But it was worth every penny. I would totally buy it again.

In fact, it’s the second one I’ve bought. The first one is on my desk at work and plays the Pink Panther theme song.

The point?

Not everything has to be a cure for cancer. Not everything has to be an insightful commentary on the human condition. Not everything has to be educational or inspirational or profitable.

The world needs more things that exist just to make us smile.

Don’t fret if your adventure novel is more Cussler than Homer. Don’t be ashamed because you prefer to write about elvish magic than about social issues. Don’t let the pseudo-intellectuals look down on you if your science fiction masterpiece is less Fahrenheit 451 and more Beatnik Rutabagas from Beyond the Stars. Those people are like Vulcans at a baseball game. They just don’t know how to have fun.
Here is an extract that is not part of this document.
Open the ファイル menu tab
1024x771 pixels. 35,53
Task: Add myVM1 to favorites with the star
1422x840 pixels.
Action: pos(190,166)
The power to brighten someone’s day is just as valuable as the power to help someone get a new perspective, or accept a hard truth, or take action for a cause.

Some things exist to save the world. Some things exist to make the world worth saving.

I, for one, am willing to fight for a world in which things like this exist:


About Stephanie Orges

Stephanie is an award-winning copywriter, aspiring novelist, and barely passable ukulele player. Here, she offers writing prompts, tips, and moderate-to-deep philosophical discussions. You can also find her on and Pinterest.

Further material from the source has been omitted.